#### [Task instructions]
Below are records that must be duplicated exactly.

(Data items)
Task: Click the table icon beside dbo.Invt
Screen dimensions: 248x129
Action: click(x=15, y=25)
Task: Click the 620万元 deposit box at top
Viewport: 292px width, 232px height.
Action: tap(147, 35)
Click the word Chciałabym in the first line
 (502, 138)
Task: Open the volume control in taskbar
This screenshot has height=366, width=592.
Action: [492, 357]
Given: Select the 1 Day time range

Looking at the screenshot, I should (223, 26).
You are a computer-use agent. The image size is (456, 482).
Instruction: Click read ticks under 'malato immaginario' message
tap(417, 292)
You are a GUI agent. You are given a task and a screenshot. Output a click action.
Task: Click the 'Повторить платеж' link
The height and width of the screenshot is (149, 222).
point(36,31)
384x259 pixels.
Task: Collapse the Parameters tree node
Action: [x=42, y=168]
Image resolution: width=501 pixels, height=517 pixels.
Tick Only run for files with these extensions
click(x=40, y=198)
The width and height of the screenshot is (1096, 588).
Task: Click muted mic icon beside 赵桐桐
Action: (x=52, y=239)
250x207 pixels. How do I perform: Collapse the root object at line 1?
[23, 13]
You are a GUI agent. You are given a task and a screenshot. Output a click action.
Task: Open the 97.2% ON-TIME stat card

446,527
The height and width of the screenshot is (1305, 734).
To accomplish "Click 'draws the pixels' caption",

#### [The answer]
Task: Click the table icon beside dbo.Invt
Screen dimensions: 248x129
Action: click(x=15, y=25)
Task: Click the 620万元 deposit box at top
Viewport: 292px width, 232px height.
Action: tap(147, 35)
Click the word Chciałabym in the first line
 (502, 138)
Task: Open the volume control in taskbar
This screenshot has height=366, width=592.
Action: [492, 357]
Given: Select the 1 Day time range

Looking at the screenshot, I should (223, 26).
You are a computer-use agent. The image size is (456, 482).
Instruction: Click read ticks under 'malato immaginario' message
tap(417, 292)
You are a GUI agent. You are given a task and a screenshot. Output a click action.
Task: Click the 'Повторить платеж' link
The height and width of the screenshot is (149, 222).
point(36,31)
384x259 pixels.
Task: Collapse the Parameters tree node
Action: [x=42, y=168]
Image resolution: width=501 pixels, height=517 pixels.
Tick Only run for files with these extensions
click(x=40, y=198)
The width and height of the screenshot is (1096, 588).
Task: Click muted mic icon beside 赵桐桐
Action: (x=52, y=239)
250x207 pixels. How do I perform: Collapse the root object at line 1?
[23, 13]
You are a GUI agent. You are given a task and a screenshot. Output a click action.
Task: Open the 97.2% ON-TIME stat card

446,527
The height and width of the screenshot is (1305, 734).
To accomplish "Click 'draws the pixels' caption",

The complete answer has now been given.